Interim conclusion: A mix of four SaaS KPIs
We intentionally focus on these four KPIs because everything else is based on them.
- For example, the number of leads per month is calculated as a function of traffic and trial conversion rate;
- The cost per lead is calculated according to the monthly budget divided by the number of leads;
- The cost per acquisition (= paying customers) is a function of traffic conversion rate and trial conversion rate, in combination with advertising spend
In other words, you leverage the entire funnel by optimizing the key parameters. Calculation example:
- 3000 visitors/month * 1% traffic conversion rate * 20% trial conversion rate * 300 Euro Average Ticket = 1800 Euro MRR per month
If you increase each factor by just 10%, the result looks very different:
- 3400 visitors/month * 1,1% traffic conversion rate * 22% trial conversion rate * 330 Euro Average Ticket = 2635 Euro MRR per month (46% increase).
It all sounds simple in theory, but it involves a lot of time, trial-and-error, and learning.

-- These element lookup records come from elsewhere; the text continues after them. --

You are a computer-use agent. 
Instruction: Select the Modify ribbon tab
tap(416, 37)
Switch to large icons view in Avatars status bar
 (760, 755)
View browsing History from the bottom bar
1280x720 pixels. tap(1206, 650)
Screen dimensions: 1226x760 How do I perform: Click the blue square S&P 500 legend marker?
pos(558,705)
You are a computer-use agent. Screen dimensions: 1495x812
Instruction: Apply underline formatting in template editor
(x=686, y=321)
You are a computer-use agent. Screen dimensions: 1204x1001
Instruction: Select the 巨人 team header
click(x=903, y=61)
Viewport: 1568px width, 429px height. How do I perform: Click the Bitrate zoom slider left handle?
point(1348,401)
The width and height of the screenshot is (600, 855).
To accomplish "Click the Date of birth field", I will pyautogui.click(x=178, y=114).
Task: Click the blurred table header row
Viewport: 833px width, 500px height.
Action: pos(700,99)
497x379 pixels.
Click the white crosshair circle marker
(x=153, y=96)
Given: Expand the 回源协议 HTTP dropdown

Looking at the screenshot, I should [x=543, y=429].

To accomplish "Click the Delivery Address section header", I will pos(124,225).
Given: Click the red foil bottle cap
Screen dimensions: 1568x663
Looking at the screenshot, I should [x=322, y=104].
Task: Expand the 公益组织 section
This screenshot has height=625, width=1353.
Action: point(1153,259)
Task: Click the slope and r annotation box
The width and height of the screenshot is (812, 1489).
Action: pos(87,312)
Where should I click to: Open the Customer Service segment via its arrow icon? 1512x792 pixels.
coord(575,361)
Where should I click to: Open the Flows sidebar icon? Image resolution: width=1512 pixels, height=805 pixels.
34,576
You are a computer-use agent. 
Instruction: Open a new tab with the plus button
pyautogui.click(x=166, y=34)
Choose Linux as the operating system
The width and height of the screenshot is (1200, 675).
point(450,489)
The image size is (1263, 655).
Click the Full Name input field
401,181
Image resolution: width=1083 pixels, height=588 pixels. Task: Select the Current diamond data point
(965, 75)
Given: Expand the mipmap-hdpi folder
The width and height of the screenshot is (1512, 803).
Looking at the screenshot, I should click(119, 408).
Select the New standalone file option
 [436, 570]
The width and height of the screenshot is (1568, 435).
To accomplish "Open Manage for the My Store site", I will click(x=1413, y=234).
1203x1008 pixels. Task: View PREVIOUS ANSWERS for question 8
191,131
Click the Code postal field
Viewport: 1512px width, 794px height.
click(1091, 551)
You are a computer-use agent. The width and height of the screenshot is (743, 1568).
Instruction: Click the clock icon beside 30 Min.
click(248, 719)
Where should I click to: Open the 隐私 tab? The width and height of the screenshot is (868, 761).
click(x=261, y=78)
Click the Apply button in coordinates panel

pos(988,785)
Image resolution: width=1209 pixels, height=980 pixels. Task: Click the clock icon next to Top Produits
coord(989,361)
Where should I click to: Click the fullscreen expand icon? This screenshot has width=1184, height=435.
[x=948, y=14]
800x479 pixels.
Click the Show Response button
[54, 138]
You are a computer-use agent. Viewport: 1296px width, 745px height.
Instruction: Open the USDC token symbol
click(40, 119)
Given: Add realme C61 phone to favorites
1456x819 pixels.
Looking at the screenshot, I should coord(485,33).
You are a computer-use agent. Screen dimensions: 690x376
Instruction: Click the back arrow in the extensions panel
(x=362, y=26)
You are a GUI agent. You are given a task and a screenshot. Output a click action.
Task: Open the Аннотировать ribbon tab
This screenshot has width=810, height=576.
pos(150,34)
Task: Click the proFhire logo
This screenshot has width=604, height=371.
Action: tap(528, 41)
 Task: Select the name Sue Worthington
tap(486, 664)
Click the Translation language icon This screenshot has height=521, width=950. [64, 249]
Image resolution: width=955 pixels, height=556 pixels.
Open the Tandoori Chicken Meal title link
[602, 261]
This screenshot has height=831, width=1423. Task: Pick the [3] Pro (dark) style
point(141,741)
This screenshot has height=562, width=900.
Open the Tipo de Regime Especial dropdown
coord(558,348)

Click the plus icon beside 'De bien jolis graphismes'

A sustained increase in all SaaS KPIs will be gradual, and setbacks often occur. So, don’t get discouraged!
Bonus SaaS KPI: Churn
What would an article on SaaS KPIs be without churn? That’s the metric that keeps us up at night J . Churn means how many customers or MRR one loses per period. Roughly speaking, if you have gained 100 customers and lost 10 per year, the churn is 10%.
We were in a privileged situation from the beginning; our churn was and remains relatively low. Naturally, we lose subscribers all the time. Still, such customers are mainly from the lowest package (Lite = 29 euros/month) and have a low impact on our MRR. Recently, however, we lost a customer whose MRR was almost 600 euros, which hurts. Here are our churn figures by package:
Churn can have many reasons. In our case, there are mainly two:
- The customer has no traffic
- The customer cannot integrate the results into the daily sales routine
Seldomly, a mean one occurs: technical churn. Technical churn often happens when a company’s credit card has expired. Customers are notified about this by the payment system and us but decide against renewing their subscriptions.
How to minimize churn:
- Permanent product improvement (the competition keeps on improving either)
- Key account management, especially for customers with bigger tickets
- Early warning system (user has not logged in for some time)
- Educate customers, i.e., explain how to use or integrate the product into the company’s processes.
In short, your product must deliver on the promise that won your customers (added value, problem-solving, etc.). Only then will customers remain active or migrate sooner or later.
SaaS KPIs: Summary
This article is not exhaustive, and there are all kinds of metrics and calculation methods. There are many blogs and experts that focus exclusively on the SaaS KPIs topic. You will find some of them which we recommend you for reading below. In contrast, we tried to show which KPIs are essential in our day-to-day SaaS operations and how we optimize them. We hope it will make your business life a bit easier.